Right now though I only have 1 example, but it is a very good one. Google have a well known 20% program where employees get to spend 20% of their time on personal projects. The goals and support are agreed with google and used to develop and motivate employees. The benefit to all is huge. Many of these initially small projects are now flagship products for google such as wave, voice, docs and more. Each is innovative and as a collection is set to ensure googles continued dominance in all sectors it participates for years to come.

It's abig shame I don't have more examples. But that's the point. The focus on short term goals predominates. Meaning lifelong development, attracting the top talent throguh a reputation for nurturing skills and experience is possible but most are too focused on profit and money to worry about this kind of investment.

I feel it's like growing vegetables in your garden. With poor soil you can give all the rain and sun you like but only meagre plants will grow. Quality will be low. You can force growth by fertilisers and chemicals much like you can throw money into overtime and fashionable tools. All you get are bigger low quality plants. When growth is rushed properly cell structures aren't created and quality is lacking.
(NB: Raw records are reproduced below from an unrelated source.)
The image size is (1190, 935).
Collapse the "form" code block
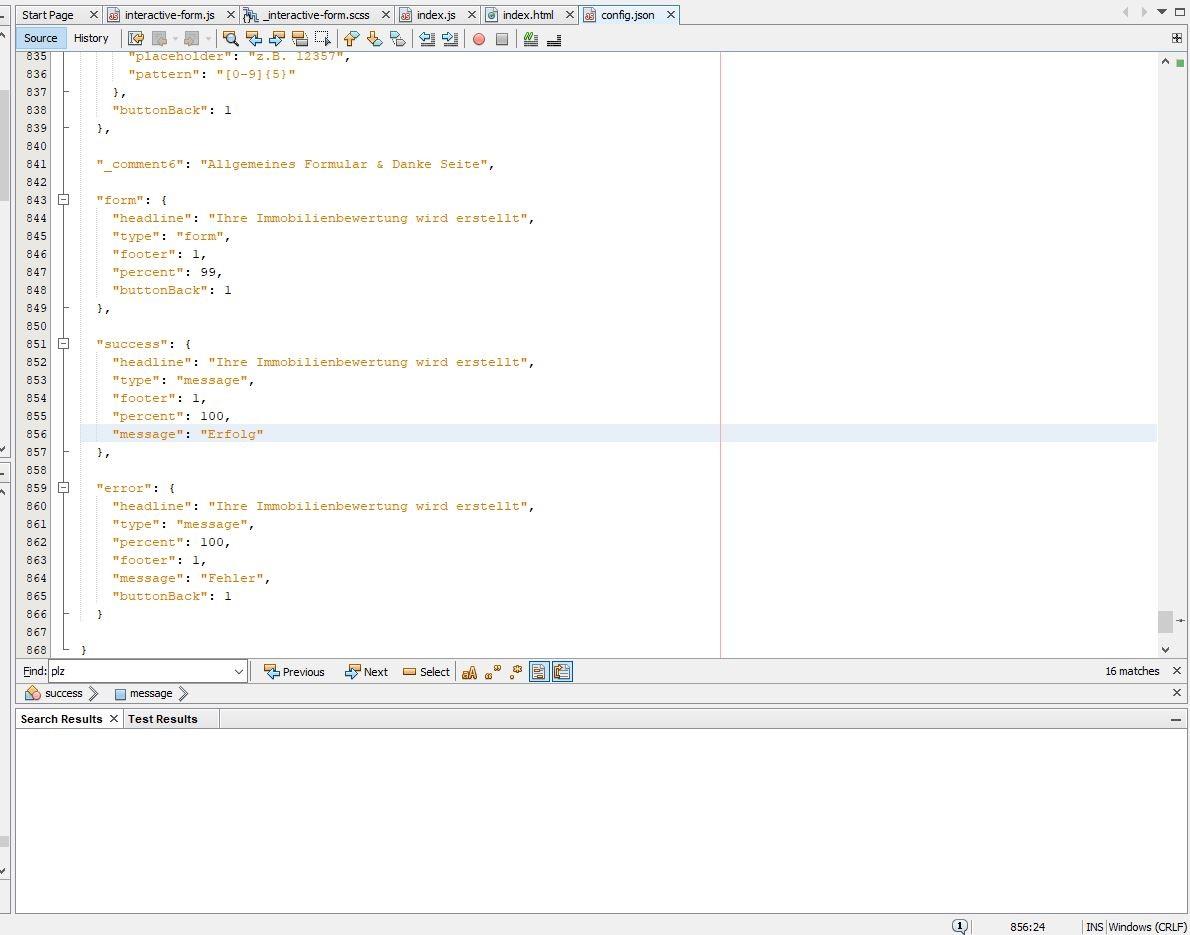point(63,200)
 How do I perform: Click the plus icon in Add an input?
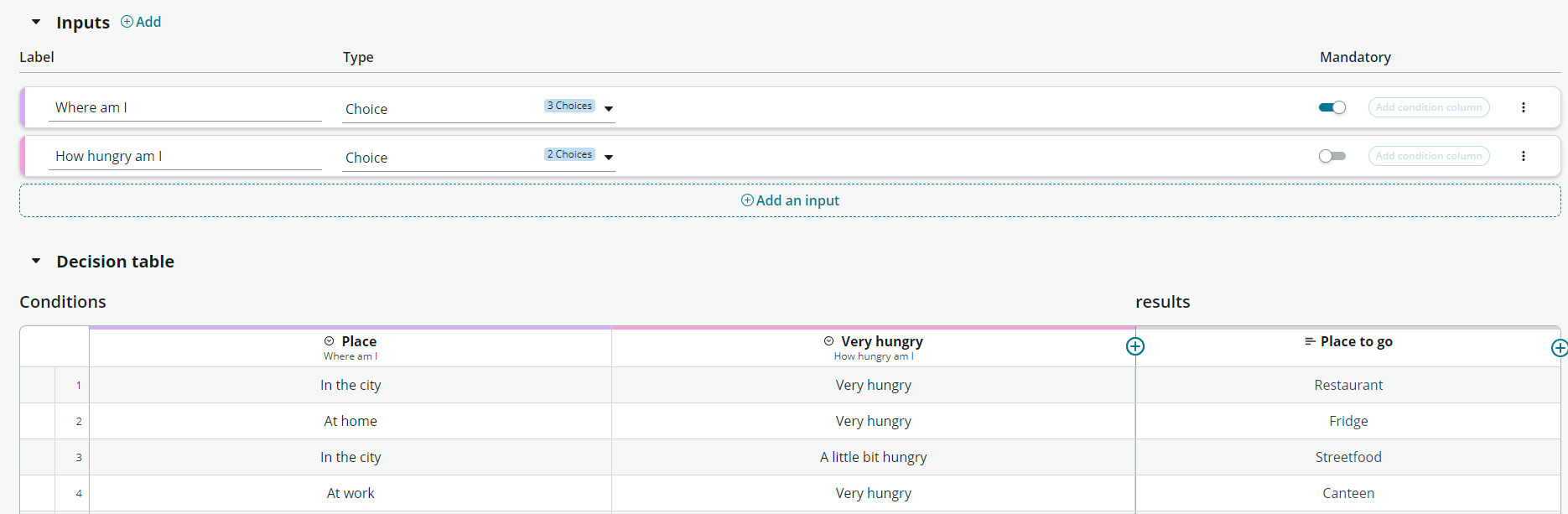pos(747,200)
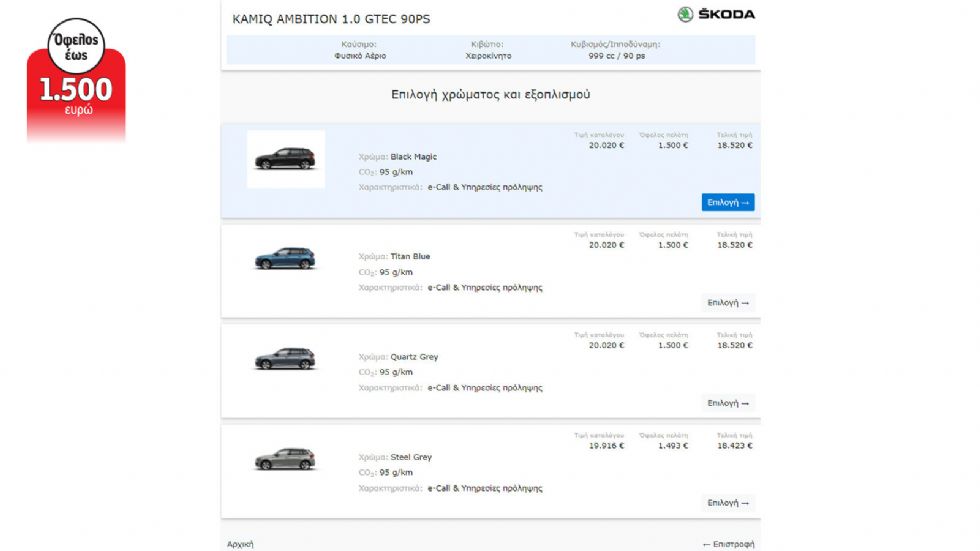Open the Black Magic car thumbnail
Viewport: 980px width, 551px height.
point(286,159)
Get the soil right and the veg will grow even with less rain and sun. You'l have trouble stopping it. At work this means nurturing the seeds of motivation and skills. Develop the people. They're the foundation of your organisation and the soil from which all produce grows. Find out what they need and what they want to do and let them do it through working for you.

It's a dream but the idea of being able to work towards my fdreams whilst helping people achieve theirs is very satisfying. It's all I really want to do. Getting paid for it is also a bonus.